Consigne A>
Répondez aux questions suivantes à l'aide de l'extrait sur les obligations à haut rendement.
(i) Quelle source est indiquée pour le graphique 1 ?
(ii) Sur les dix dernières années, quel a été le rapport entre l'écart de swap d'actifs et la durée pour la classe notée B ?
(iii) Quel niveau les rendements nominaux pourraient-ils être obligés d'atteindre, voire de dépasser ?
Consigne B>
Recopiez fidèlement le passage de l'extrait sur les obligations à haut rendement allant de « Graphique 1: Indice » jusqu'à « les trois catégories. » inclus.
Consigne C>
Prolongez l'extrait sur les obligations à haut rendement à partir de l'endroit où il s'arrête.

***** Extrait *****

Graphique 1: Indice ‘B-Rated US High Yield’, rendements excédentaires
Source: Bloomberg; IBES par le biais de DataStream
Dans le segment du haut rendement, l’atténuation consiste à limiter l’exposition à la duration et à rechercher une gestion active des portefeuilles de haut rendement dans lesquels une recherche minutieuse sur le crédit peut contribuer à écarter les émetteurs les plus susceptibles de subir un élargissement rapide des spreads. Ces dix dernières années, le rapport entre l’écart de swap d’actifs et la durée des indices à haut rendement a été de 0,6 pour l’indice noté BB, de 1,0 pour la classe notée B et de 2,7 pour les obligations à haut rendement notées CCC. Les ratios actuels sont inférieurs à ces moyennes, et ce, pour les trois catégories.
Dans le rouge
Les valorisations en tant que telles n’engendrent pas un marché baissier. Cependant, elles rendent les rapports des investissements plus vulnérables à tout changement sur le plan des fondamentaux sous-jacents (avec des primes de risque insuffisantes). Le développement économique qui nous attend dans les mois à venir reste évidemment une question importante. La croissance a été forte et l’inflation recule, ce qui pourrait continuer à fournir le cadre macroéconomique de ces prochains temps. Dans un tel cas, il serait peu probable de voir s’installer un marché baissier. On peut toutefois imaginer un scénario plus inquiétant, en se basant sur les mesures politiques qu’une administration Trump pourrait mettre en œuvre. Les rendements obligataires ont augmenté, plaçant ainsi la barre plus haut pour les actifs à risque. Si la Réserve fédérale se trouve dans une position moins favorable pour abaisser les taux d’intérêt, parce qu’elle craint que la politique budgétaire ne provoque de l’inflation, cela pourrait raviver les craintes de récession. Je ferais valoir que les rendements des bons du Trésor à 10 ans sont proches de leur juste valeur aux niveaux actuels, mais ceci repose sur l’idée que les revenus réels peuvent rester au-dessous des niveaux qu’ils avaient atteints avant la crise financière. Si le PIB réel reste solide et que les préoccupations budgétaires s’amplifient, les revenus réels pourraient devoir augmenter, obligeant ainsi les rendements nominaux à atteindre la barre des 5%, ou même à la passer. Voilà une situation qui pourrait déclencher un marché baissier.

***** Données fournies *****

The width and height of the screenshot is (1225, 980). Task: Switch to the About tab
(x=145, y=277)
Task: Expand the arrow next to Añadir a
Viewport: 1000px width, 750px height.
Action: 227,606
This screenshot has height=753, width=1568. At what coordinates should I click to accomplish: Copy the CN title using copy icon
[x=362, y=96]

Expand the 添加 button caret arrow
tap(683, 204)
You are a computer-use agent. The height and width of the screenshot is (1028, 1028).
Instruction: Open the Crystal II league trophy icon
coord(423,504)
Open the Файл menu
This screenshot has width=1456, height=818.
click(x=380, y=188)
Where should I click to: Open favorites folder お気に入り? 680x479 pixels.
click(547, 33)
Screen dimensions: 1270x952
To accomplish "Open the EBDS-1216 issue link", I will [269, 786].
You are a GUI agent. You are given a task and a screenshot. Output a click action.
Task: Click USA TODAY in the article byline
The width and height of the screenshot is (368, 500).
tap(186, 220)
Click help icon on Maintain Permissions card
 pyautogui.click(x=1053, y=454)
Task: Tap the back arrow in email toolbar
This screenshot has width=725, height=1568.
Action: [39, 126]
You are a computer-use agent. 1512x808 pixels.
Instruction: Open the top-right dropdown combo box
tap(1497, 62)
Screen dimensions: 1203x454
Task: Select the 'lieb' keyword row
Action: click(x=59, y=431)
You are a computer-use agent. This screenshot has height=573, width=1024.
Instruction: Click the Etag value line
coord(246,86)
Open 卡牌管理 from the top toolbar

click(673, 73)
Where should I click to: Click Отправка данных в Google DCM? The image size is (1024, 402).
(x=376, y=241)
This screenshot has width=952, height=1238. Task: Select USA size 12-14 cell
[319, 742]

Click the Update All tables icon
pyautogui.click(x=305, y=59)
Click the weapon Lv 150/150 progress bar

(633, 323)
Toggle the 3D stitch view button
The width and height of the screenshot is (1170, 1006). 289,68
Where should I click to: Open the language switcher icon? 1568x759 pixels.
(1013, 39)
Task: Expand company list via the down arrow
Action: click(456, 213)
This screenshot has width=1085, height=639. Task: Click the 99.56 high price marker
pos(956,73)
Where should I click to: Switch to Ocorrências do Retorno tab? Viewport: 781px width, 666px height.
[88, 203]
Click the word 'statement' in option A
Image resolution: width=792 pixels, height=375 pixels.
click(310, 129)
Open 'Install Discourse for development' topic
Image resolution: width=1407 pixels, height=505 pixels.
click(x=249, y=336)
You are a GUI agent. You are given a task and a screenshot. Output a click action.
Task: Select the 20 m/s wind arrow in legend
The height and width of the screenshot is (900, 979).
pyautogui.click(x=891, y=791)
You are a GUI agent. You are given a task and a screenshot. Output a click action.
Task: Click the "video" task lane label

*****

Réponse A>
(i) Bloomberg ; IBES par le biais de DataStream.
(ii) 1,0.
(iii) La barre des 5 %.

Réponse B>
Graphique 1: Indice ‘B-Rated US High Yield’, rendements excédentaires
Source: Bloomberg; IBES par le biais de DataStream
Dans le segment du haut rendement, l’atténuation consiste à limiter l’exposition à la duration et à rechercher une gestion active des portefeuilles de haut rendement dans lesquels une recherche minutieuse sur le crédit peut contribuer à écarter les émetteurs les plus susceptibles de subir un élargissement rapide des spreads. Ces dix dernières années, le rapport entre l’écart de swap d’actifs et la durée des indices à haut rendement a été de 0,6 pour l’indice noté BB, de 1,0 pour la classe notée B et de 2,7 pour les obligations à haut rendement notées CCC. Les ratios actuels sont inférieurs à ces moyennes, et ce, pour les trois catégories.

Réponse C>
Les investisseurs feraient bien de s’intéresser à plusieurs scénarios envisageables. Cette année a été gratifiante, mais elle a été marquée par la présence de thèmes associés à la question du risque. L’élection américaine représente l’un de ces risques majeurs, tout comme les divers événements géopolitiques. La large non-répercussion de ces risques sur les performances du marché, en conjonction avec une politique monétaire plus souple, a profité aux investisseurs. Aujourd’hui, les valorisations sont moins engageantes, les marchés ont revu leurs scénarios les plus optimistes quant à l’atterrissage en douceur des taux d’intérêt, et les risques en lien avec les élections et les développements internationaux n’ont pas disparu. J’estime probable l’éventualité que 2025 ne produise pas des rendements aussi bons que ceux réalisés cette année.
Et si c’était le cas?
Si les actifs à risque devaient à nouveau s’adapter à des valorisations élevées et à une détérioration des fondamentaux, quelles seraient les options alternatives? Pour les titres à revenu fixe, une stratégie flexible et diversifiée, qui utilise la duration pour compenser tout élargissement du crédit, serait une solution attrayante. Il en va de même pour les stratégies à courte duration, en raison de leur rapport moins critique entre l’écart et la durée. Étant donné que les actions européennes et japonaises sont moins bien valorisées que les actions américaines, elles pourraient être plus attrayantes que ces dernières si les risques liés aux Etats-Unis devaient se concrétiser après le 5 novembre.
Pour les marchés, les décisions de politique budgétaire sont désormais considérées comme un risque plus important que la politique monétaire, et le Royaume-Uni en a encore fourni un exemple cette semaine. Le budget britannique, présenté par la chancelière Rachel Reeves, prévoit une augmentation à la fois des impôts, des dépenses publiques et des emprunts. Le marché a rapidement réagi à cette annonce en augmentant les rendements obligataires. L’effondrement du marché n’a pas encore atteint le niveau de celui qu’il avait connu sous Liz Truss, mais la réaction du marché des gilts constituera un sujet de préoccupation pour le nouveau gouvernement travailliste, car elle va de pair avec des craintes à propos de l’inflation (en raison du renforcement des dépenses publiques), du ralentissement de la croissance de l’emploi (suite à l’augmentation des cotisations patronales à l’assurance nationale) et de la stabilité de la dette (si les dépenses supplémentaires ne se traduisent pas par une plus forte progression du PIB). Il s’agit d’un budget progressiste, qui favorise les services publics et défavorise les propriétaires d’actifs, surtout lorsqu’il s’agit d’actifs destinés à être transmis aux générations futures. Il faut donc s’attendre à une vague de critiques politiques. Il reste à voir quel impact il aura à terme sur l’économie britannique. Dans un contexte mondial, le Royaume-Uni n’est cependant pas en si mauvaise posture sur le plan fiscal et budgétaire (et certainement pas par rapport aux Etats-Unis). Par conséquent, je pense qu’à ces niveaux de rendement, les gilts offrent une valeur correcte à moyen terme, d’autant plus que la Banque d’Angleterre continuera à abaisser ses taux (même si ce n’est pas dans la mesure prévue avant la déclaration de budget).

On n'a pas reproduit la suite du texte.